The algorithm is similar to one previously used by field investigators looking for chemical weapons, according to Stephen Stein, another member of the NIST team.
Alas, using the new algorithm involves more than just pushing a button and getting the answer. Interpreting results takes skill, Stein says. It’s like looking at an X-ray or MRI image. The data is there, but the technician needs experience and insight to know what it means.
Luckily, it seems unlikely that there are a million fentanyl analogues, and, in any case, the upper limit will be determined not by the number of theoretically possible chemical permutations, but by the subset of those that will happen to get drug users high.
As newly identified synthetic drugs pile up, the DEA and lawmakers are racing to keep up. Under the Controlled Substances Act, the DEA has the authority to request an emergency listing on Schedule I—the category of drugs, like heroin, forbidden to be sold for any purpose—but the listing is temporary, lasting two years with a possible one-year extension.
Since 2015, the DEA has issued eight such orders, banning 17 fentanyl analogs. In February, growing frustrated with that approach, the DEA issued a new temporary order that purports to prospectively define and outlaw analogs, even before they’ve been invented. It prohibits molecules exhibiting any one of four chemical modifications to the basic fentanyl template, including things like “replacement of the aniline ring with any aromatic monocycle whether or not further substituted in or on the aromatic monocycle.”
But no one’s sure if that will order will hold up legally.
The Controlled Substance Act itself also has a provision that addresses unspecified chemical variants of fentanyl, but it imposes some additional hurdles of proof and some prosecutors have shied away from using it.
As of the end of March, there were more than a dozen bills in Congress addressing the challenge of fentanyl analogs.

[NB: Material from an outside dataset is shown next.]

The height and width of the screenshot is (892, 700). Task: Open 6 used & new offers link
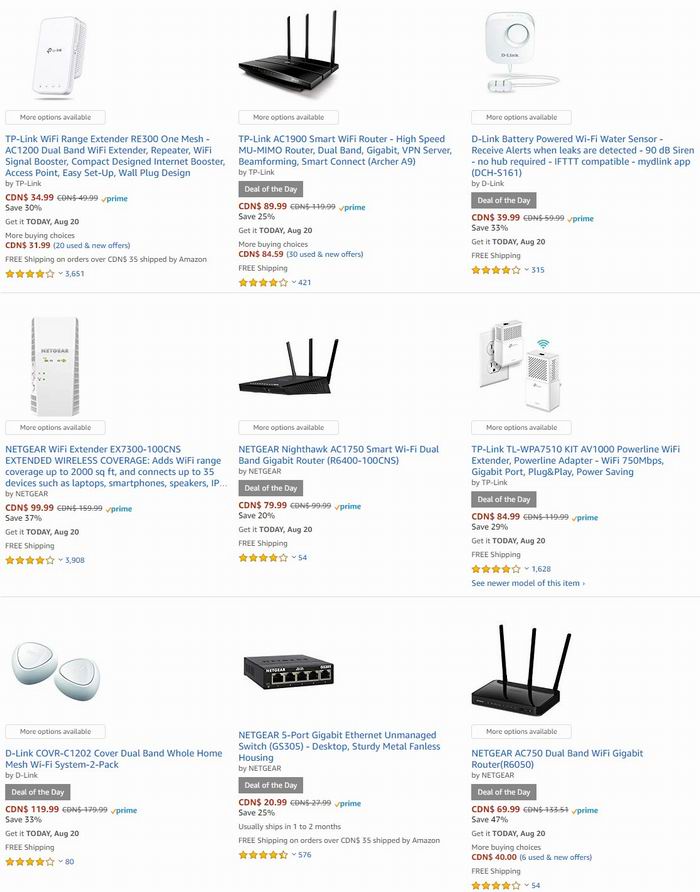[555, 857]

One of the more promising is HR 4922, sponsored by Rep. James Sensenbrenner (R-Wisc.), whose district, which covers Milwaukee and most of its suburbs, has been hard hit by the epidemic. An identical companion bill is being sponsored by Sen. Ron Johnson (R-Wisc.) in the Senate.
These bills list an additional 19 fentanyl analogues, and give the DEA more robust authority to list analogues as they are discovered, Sensenbrenner’s staff said. (The bill’s language appears to, in effect, retroactively authorize what the DEA did in February.)
“It puts the law on a more sound footing, codifies the ability they already have to list new analogues,” a spokesperson for Sensenbrenner says. “Some folks had begun to raise questions about the DEA doing this without specific authority.”